Hi,
Currently the wikipedia dumps are stored in single zim file. Their size is already over the 2GB for the english wikipedia, and over 4GB for some versions with images included. Many devices don´t support files of that size, typically their file size limit is 2GB or 4GB. The 2GB limit is due to the use of signed 32-bit types in file access and unfortunately not that uncommon. For example Symbian2 (and earlier versions), the iostream in windows (see also http://bugs.openzim.org//show_bug.cgi?id=19), old linux versions, and possibly Android [1] don´t support files larger than 2GB. Others OS (including Symbian3, or Maemo) do support it, but still in many cases there is a 4GB limit due to FAT32 file system, which is the standard files system for SD cards, and also for internal memory of most mobile phones. Some of them, like Maemo or Android?, support use of other file systems which don´t have this limit, but this requires reformatting the memory card, and makes the card unreadable for many other devices. Therefore also for these cases another solution would make sense.
The question is how to support devices which have the 2GB or 4GB limit. The following options come to my mind: 1. Split files on file system level with special naming convention. (e.g. *.0.zim.*.1.zim etc..) The zim format is unchanged, the zim library has to be extended to support this.
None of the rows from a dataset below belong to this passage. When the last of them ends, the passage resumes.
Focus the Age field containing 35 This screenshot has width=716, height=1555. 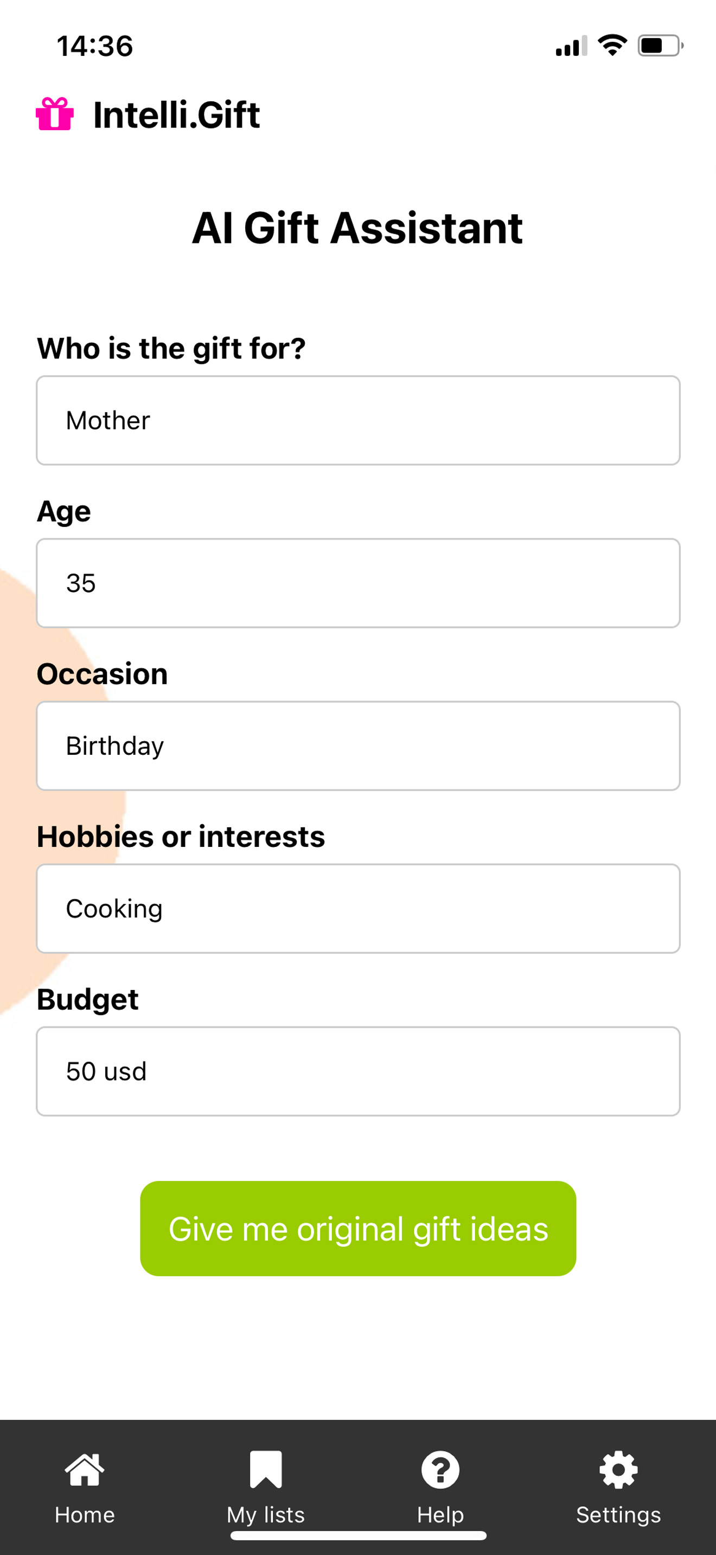click(x=358, y=583)
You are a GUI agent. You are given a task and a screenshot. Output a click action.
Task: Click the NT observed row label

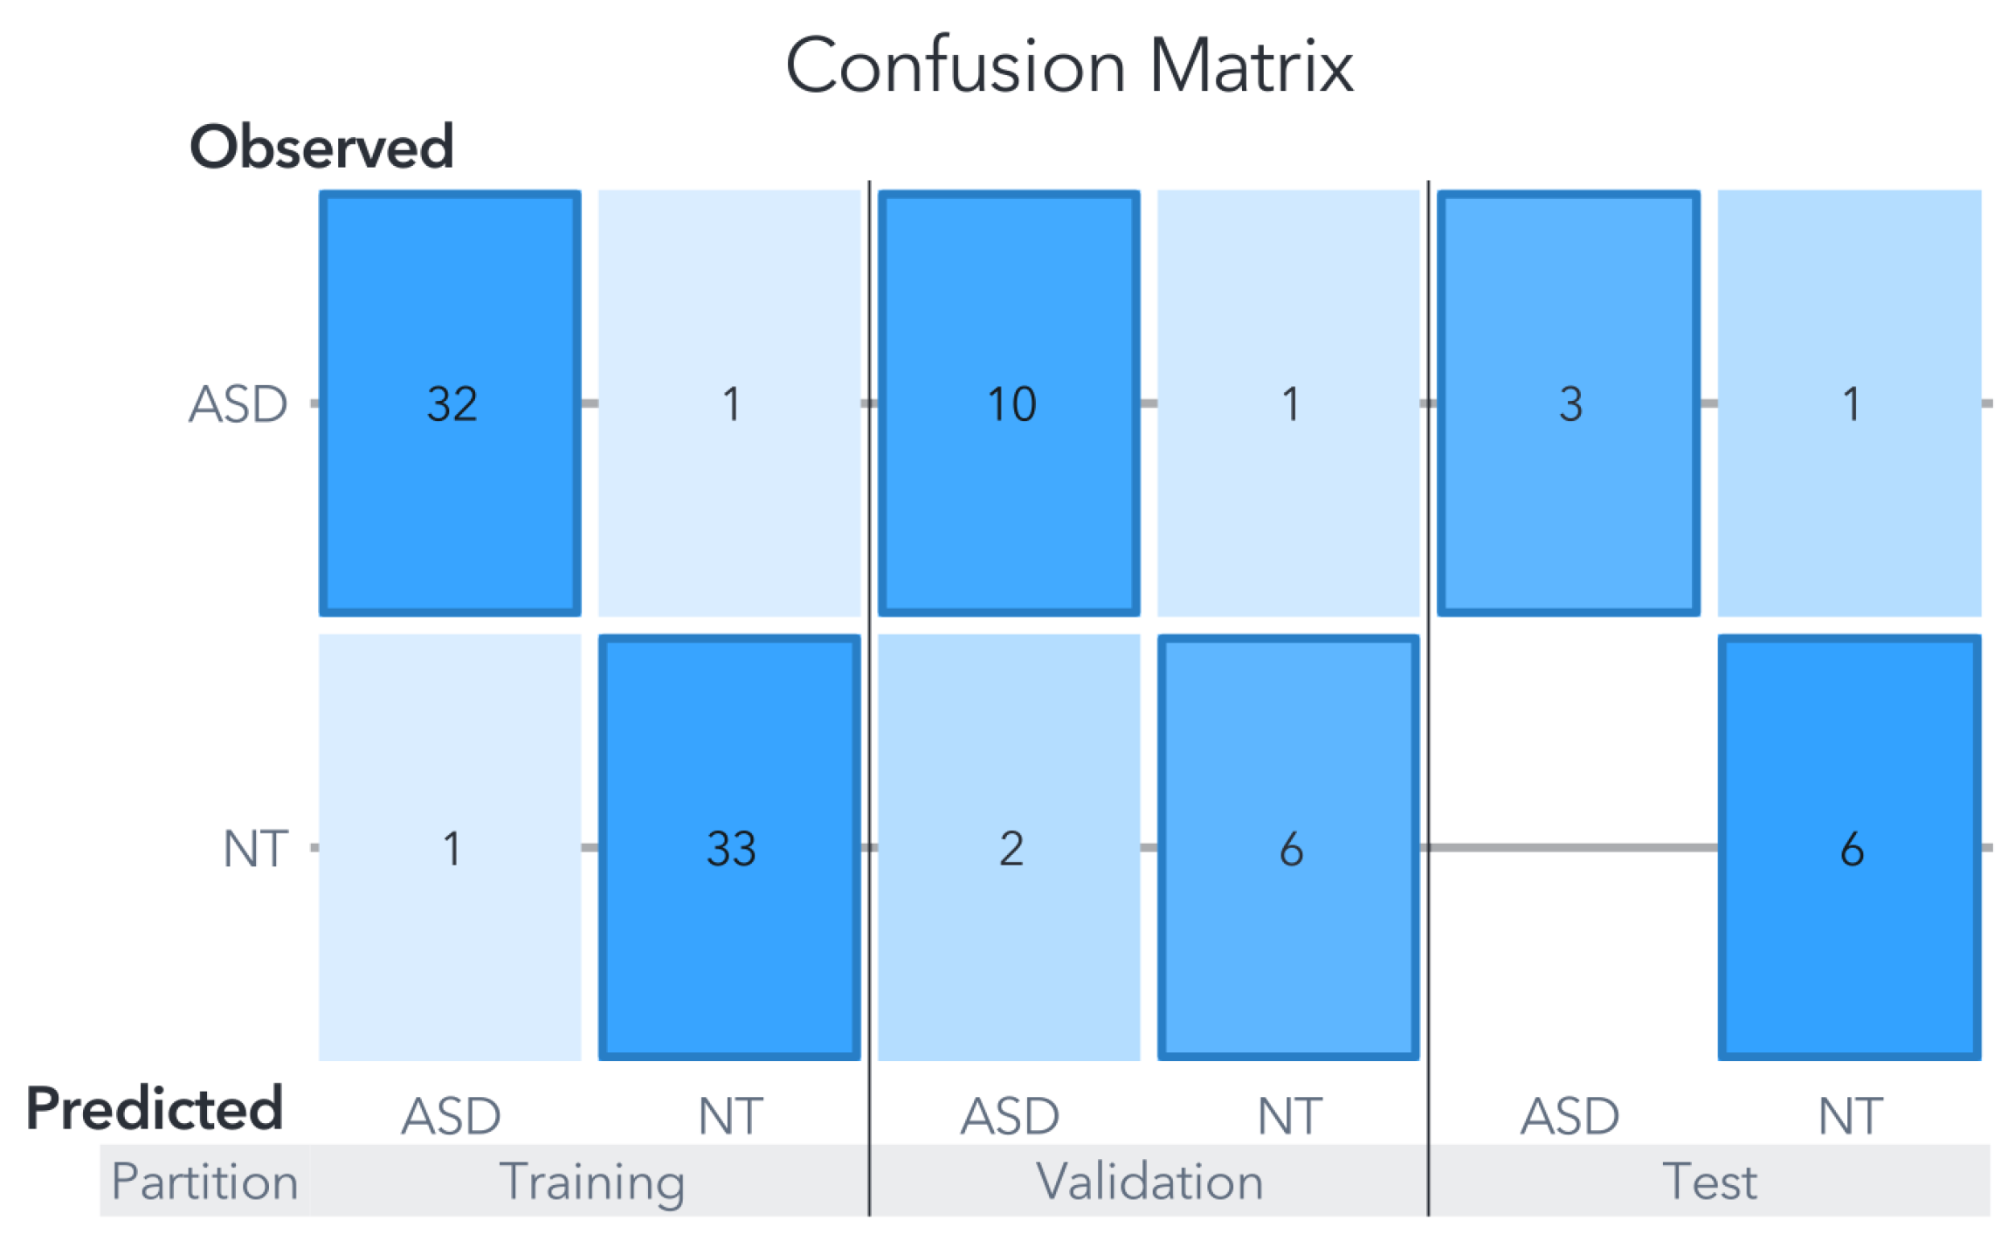click(255, 848)
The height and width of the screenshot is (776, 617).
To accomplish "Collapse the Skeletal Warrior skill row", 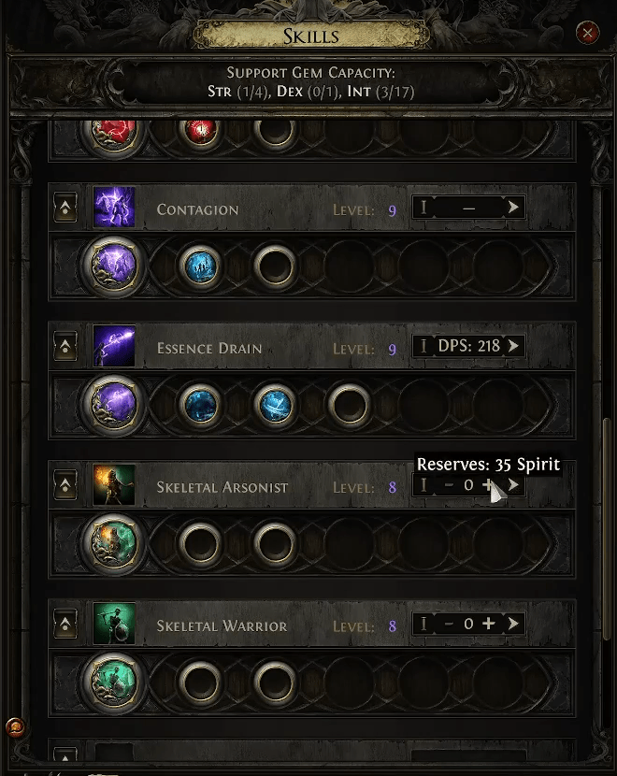I will tap(65, 625).
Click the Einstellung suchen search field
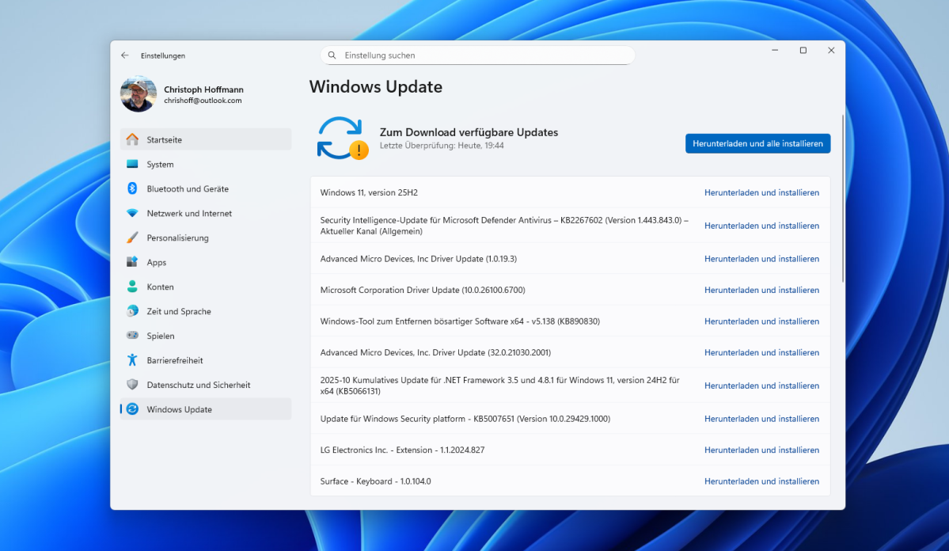 click(483, 55)
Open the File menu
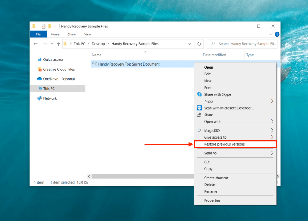The width and height of the screenshot is (308, 221). pyautogui.click(x=38, y=34)
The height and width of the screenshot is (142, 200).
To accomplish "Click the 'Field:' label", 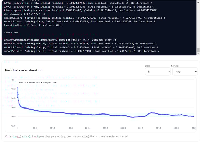I will [147, 66].
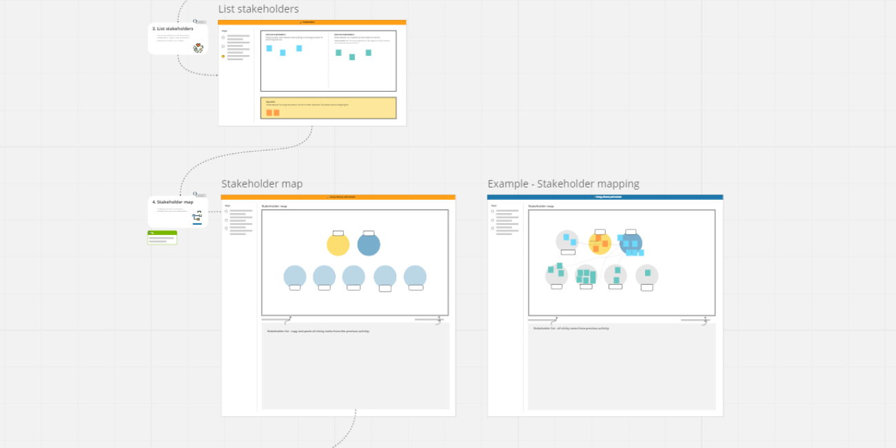This screenshot has width=896, height=448.
Task: Click the "List stakeholders" frame title
Action: pyautogui.click(x=258, y=9)
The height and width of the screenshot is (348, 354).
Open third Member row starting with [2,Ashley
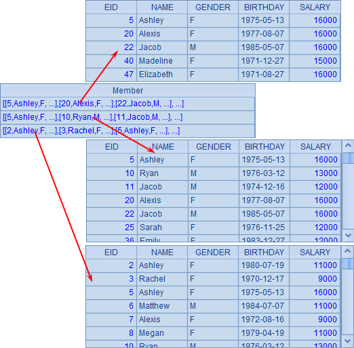point(127,131)
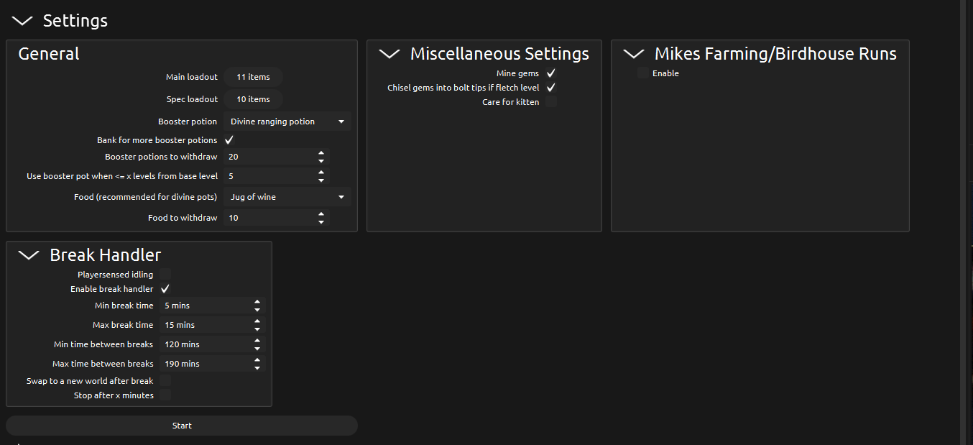
Task: Collapse the Miscellaneous Settings panel
Action: (x=389, y=54)
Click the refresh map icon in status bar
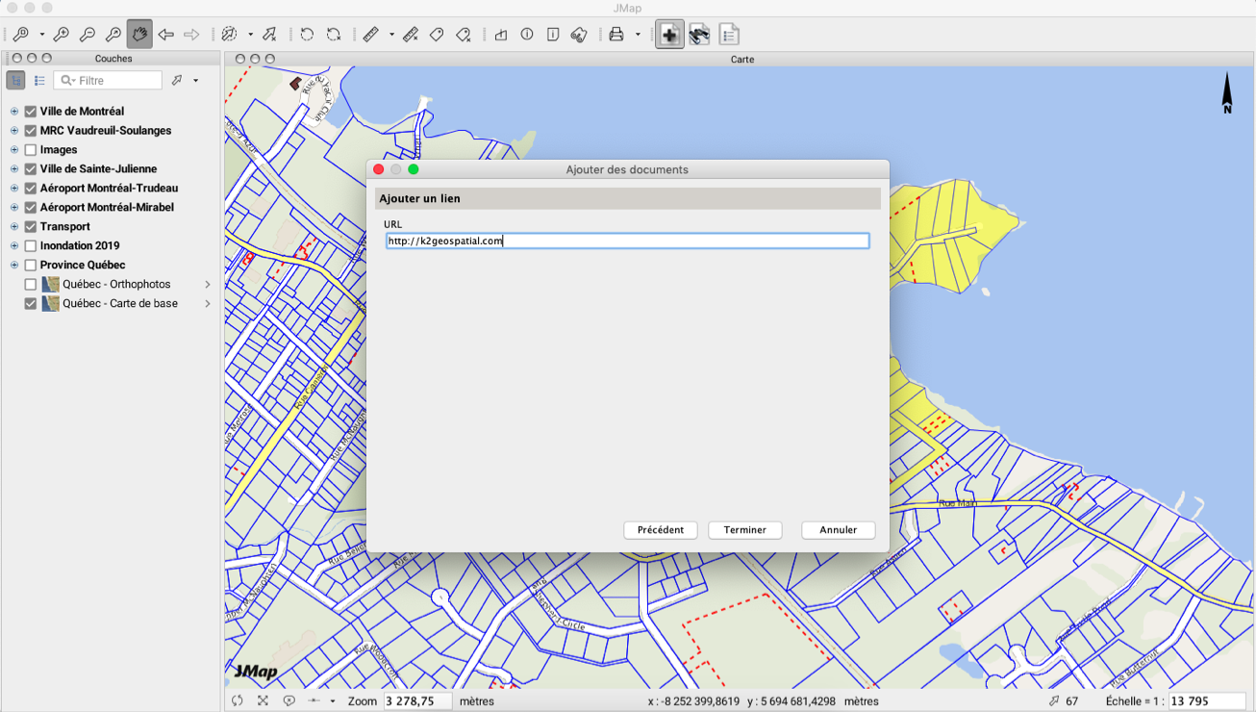The width and height of the screenshot is (1256, 712). click(x=238, y=701)
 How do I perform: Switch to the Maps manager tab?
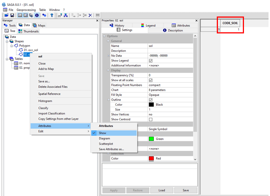click(39, 25)
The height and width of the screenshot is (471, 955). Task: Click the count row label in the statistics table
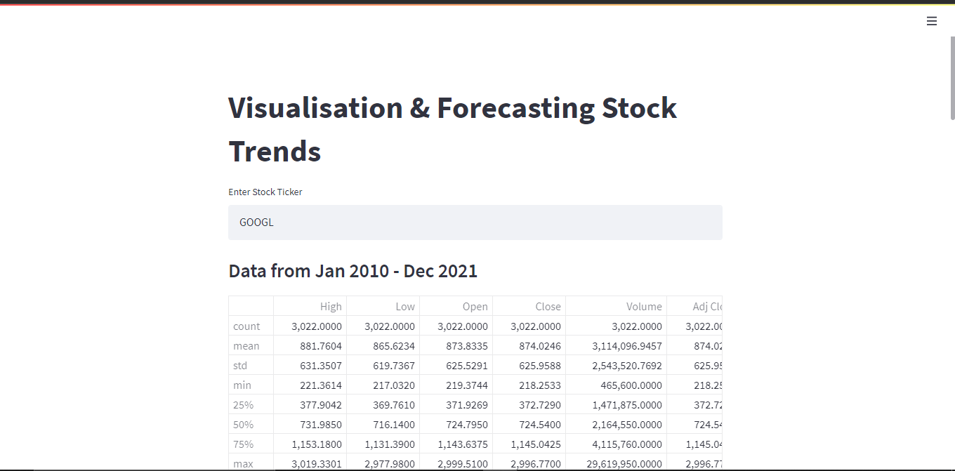(246, 326)
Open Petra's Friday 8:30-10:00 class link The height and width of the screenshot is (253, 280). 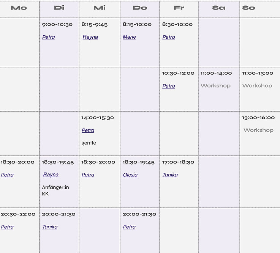coord(169,37)
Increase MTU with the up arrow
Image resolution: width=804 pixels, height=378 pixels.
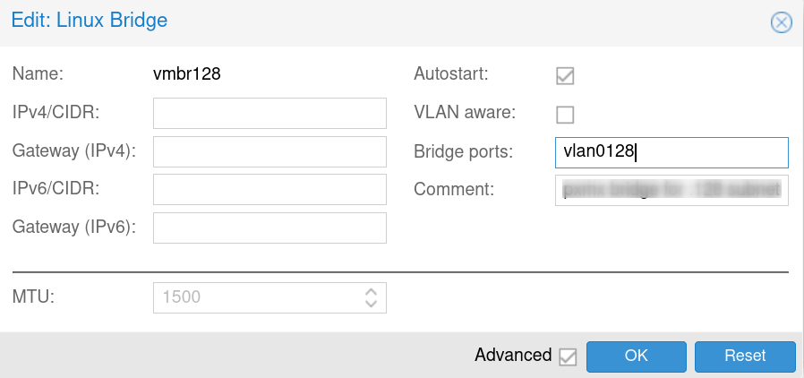click(371, 291)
Advantage: Relative simple change to zimlib (only replace iostream implementation) End user can split files relatively easily Disadvantage: Not a really clean solution. 2. Split files in valid zim files with separate headers. Store in all zim files (e.g. in metatdata (relation?)) names of related files. Advantage: Clean solution Allows other features as well, e.g. separating images and text into separate files. Disadvantage: Larger change to zim file format. Possibly larger change to zimlib (or application if handled in metadata) 3. Split in valid zim files with separate headers. No changes to zim file format or zimlib, application using zimlib has to load all related files (and find out which are related) appropriately. Advantage: No change to zimlib Disadvantage: Application has to handle this, Difficult for end user to split file Not convention how to detect related files (In worst case user has to open all separately) => Problematic if split file are to be provided. 4. Other ideas?
For all options it is possible to directly provide the split files (thus in future mediawiki would directly write out 2GB zim files) , or to let the end user to do this. I´d definitely prefer if split files are provided.
What is your opinion on this? For the WikiOnBoard I´d have to solve this soon (in particular if the next german wiki zim is larger than 2GB ;) and therefore I´d need to implement something on my own if there is no agreed solution. However, I´d strongly prefer if there is an agreement for such a common solution.
Best regards, Christian [1] http://osdir.com/ml/android-porting/2010-03/msg00107.html
Hi Christian,
zimlib has already a own iostream implementation so there is no limitation there. But I see the problem with file systems, which may limit the file size.
I am willing to implement whatever solution we prefer. Larger changes in zimlib is not an issue, which should affect our decision. I want to have the best possible solution - not the easies to implement.
The old zeno implementation as well as early implementations of zimlib had a feature to support multiple files. Instead of opening a single zim (or zeno) file it was able to open all zim files in one directory.
The last german wikipedia DVD had separate files for text and images as well as a separate DVDs for images with higher resolution. Just by copying the files into one directory it was possible to access all content from all zeno files.
I removed the feature for better portability. There is no standard feature to read all files in one directory.
Your suggestions 2 and 3 imply, that the creator of the zim file needs to address the problem. He has to split the content. Of course the zimwriter can help by automatically split the file. But handling zim files will get more difficult. The user has to know, which files belong together and if he downloads zim files, he has to download multiple files. It implies, that we must extend the specification to limit the file size to 2G. I don't like that. I don't want to limit it per spec.
The solution 1 has really the advantage, that the user can download a single zim file and split himself when needed. There is even a unix/linux-tool to split files into pieces named split (isn't it nice how intuitive unix really is ;-) ).
It is quite easy to extend the iostream to support multiple files, so that it internally join the files into one zim file. We just have to think about the interface, how to tell zimlib which files to join.
As you suggested a naming convention is one possible solution. We may even use the schema from split. So if you split foo.zim into parts, the parts are named foo.zimaa, foo.zimab, foo.zimac and so on. If you tell zimlib to open file foo.zim and it is not found, it looks for the parts until it do not find any more.
The user can split the files as needed and join then back using cat. Very easy.
Tommi